Canadian painter Paul-Émile Borduas is best remembered as a founder-member of the radical abstract group Les Automatistes, which focused on automatism, influenced by surrealism. Initially a church decorator in Montreal, he later studied art in Paris. He was later ostracized for releasing the social critique Refus Global.
Best known for introducing Eskimo art and life to the world, James Archibald Houston spent much of life among the Inuit community of Canada's eastern Arctic, teaching them skills such as printmaking and helping them sell their crafts. He has also authored several books, both for adults and children.
Apart from being a popular radio and TV host, Claude Lafortune was also a talented paper artist who inspired the documentary The Paper Man. Though known for his children’s shows, he also hosted many prominently Christian shows. The Canadian artist died of COVID-19 at age 83.
A pioneer of abstract art in Canada, Japanese-Canadian painter Kazuo Nakamura is best known as a founder-member of the artists’ collective Painters Eleven. Fond of simplicity and monochrome, he also experimented with science and symmetry. He had survived a British Columbia internment camp as a teenager during World War II.
Known for his abstract art, Yves Gaucher is remembered as one of Quebec’s leading printmakers. Initially expelled from college for drawing immoral pictures, he also later experimented as a radio announcer and musician. His works are known for showcasing symmetry, pattern, and monochrome. He was also a pioneer of colour band painting.

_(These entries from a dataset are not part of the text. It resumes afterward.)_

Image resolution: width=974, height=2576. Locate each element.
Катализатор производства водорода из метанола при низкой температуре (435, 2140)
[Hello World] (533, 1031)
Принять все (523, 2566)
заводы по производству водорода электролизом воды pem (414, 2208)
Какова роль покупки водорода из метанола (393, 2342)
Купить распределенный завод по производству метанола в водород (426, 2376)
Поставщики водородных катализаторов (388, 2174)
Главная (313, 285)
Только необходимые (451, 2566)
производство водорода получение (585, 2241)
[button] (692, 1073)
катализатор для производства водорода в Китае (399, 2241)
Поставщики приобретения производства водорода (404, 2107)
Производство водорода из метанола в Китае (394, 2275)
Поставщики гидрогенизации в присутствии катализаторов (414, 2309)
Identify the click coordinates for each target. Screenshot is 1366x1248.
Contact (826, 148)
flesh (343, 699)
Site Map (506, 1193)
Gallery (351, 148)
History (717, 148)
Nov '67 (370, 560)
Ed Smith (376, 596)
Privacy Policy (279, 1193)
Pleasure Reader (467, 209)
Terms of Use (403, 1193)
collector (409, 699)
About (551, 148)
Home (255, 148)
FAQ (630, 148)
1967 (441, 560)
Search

Canadian-American portrait and figure painter Wyatt Eaton was one of the founders and first secretary of the American Art Association, later the Society of American Artists. He also co-founded the Society of Canadian Artists in Montreal. Some of his notable works are portraits of William Cullen Bryant and Timothy Cole.
Known for his abstract paintings in rich colors, Graham Coughtry is best remembered for his Two Figures Series, which showed two abstract figures intertwined with each other. The figurative painter was also known as one of the Isaacs Group of painters, who had frequently exhibited at the Isaacs Gallery.